A light aircraft takes off from an airfield in northern Dubai with dozens of canisters attached to its wings. It heads towards a cloud in the distance into which it disappears. Scientists in a control room on the ground monitor sophisticated radar and crunch data before directing the pilot to a spot inside the cloud where the canisters ignite to release salt nano-particles. Sometime later, and several miles away, it starts to rain.
This is the round-the-clock cloud seeding project being run by UAE’s National Center of Meteorology (NCM). The salt particles supercharge condensation inside the cloud and scientists are confident that this rain enhancement technique increases rainfall in certain clouds over the Emirates by anywhere up to 30 per cent.
Research done at NCM puts the UAE at the forefront of global rain enhancement science and the program is set to expand as earlier this month NCM procured more aircraft capable of carrying larger quantities of cloud seeding materials.
The turboprop planes are also equipped with sophisticated safety systems and represent ‘an important milestone in the NCM strategy to enhance its capabilities in the field of cloud seeding, expanding cloud seeding operations, and contributing to achieving water security for the UAE,’ according to a statement.
Cloud seeding creates artificial rain but only works in clouds of a specific type that have already formed. Once a suitable cloud has been identified, aircraft are scrambled to disperse water-attracting particles which stimulate and accelerate condensation and enhance rainfall.
While the practice was once seen as a novelty, it is becoming increasingly widespread, with nations such as the USA, Russia, China, India, Israel, South Africa and Australia using cloud seeding to stimulate both rain and snow.
Climate projections forecast that the UAE will become hotter and drier in the coming years, with annual average temperatures predicted to increase by between 1.5 and 2°C by 2040. Meanwhile the UAE’s total annual water demand is estimated to double by 2030, from 4.5 billion cubic meters (bcm) per year currently to between 9 and 10 bcm, placing immense pressure on the nation’s desalination infrastructure. When these factors are considered, it is easy to see why cloud seeding has become an important factor in future water provision strategy.

Data block |
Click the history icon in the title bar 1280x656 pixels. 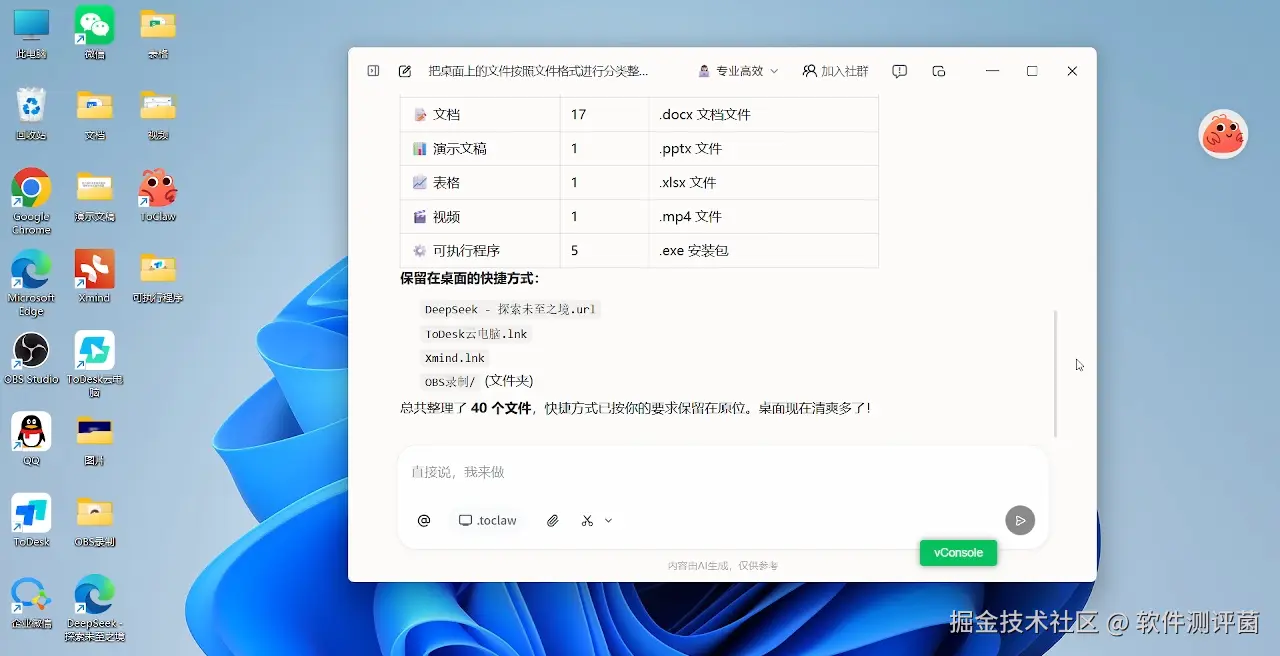938,70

Challenges |
[1] Using the cloud seeding article above, answer:
(a) What do the canisters on the aircraft release when they ignite inside the cloud?
(b) By how much do scientists believe the technique increases rainfall in certain clouds over the Emirates?
(c) What range is the UAE's total annual water demand expected to reach by 2030?
[2] Carry the cloud seeding article on past its final sentence, in the same style.

Task results |
[1]
(a) Salt nano-particles.
(b) By anywhere up to 30 per cent.
(c) Between 9 and 10 billion cubic meters per year.

[2]
Khalifa University’s Dr Steve Griffiths is a strategic advisor to the UAE Research Program for Rain Enhancement Science. He admits that when he first began looking at the impact seeding programmes had he was sceptical.
‘But when you look at the data it is pretty conclusive that you can increase rainfall by anywhere between 5 – 30 per cent in clouds that are predisposed to have rain, which can equate to hundreds of millions of cubic metres of water,’ he tells The Ethicalist:. ‘When I started looking at the numbers, I realised that the impact can be meaningful. It’s not going to replace desalination and good agricultural practice and water management, but it is another arrow in the quiver. It makes sense.’
Cloud Seeding Strategy
The UAE cloud seeding program, implemented by NCM follows the conventional approach of igniting hygroscopic flares composed of natural salts (primarily potassium chloride) at the base of convective clouds near the updraft core.
Launched in 2002, the program targeted frequent summertime convection along the north-eastern Hajar mountains. The program infrastructure subsequently expanded over the years until radar was used extensively to identify suitable clouds year-round over the entire Emirates from 2010 onwards. The nation has so far invested $18 million (around Dh66million) in rain enhancement projects and now performs around 1,000 hours of cloud seeding each year.
Meteorologists conclude that the UAE’s cloud seeding programme has increased average annual rainfall by between 10 to 15 per cent.
While the process is viewed positively in the UAE with no evidence that it causes flooding or pollution, it has been controversial elsewhere as a form of weather modification where it has several applications, including being used to clear fog from airports, fight forest fires and even divert rainfall, as was the case in China during the 2008 Beijing Olympics.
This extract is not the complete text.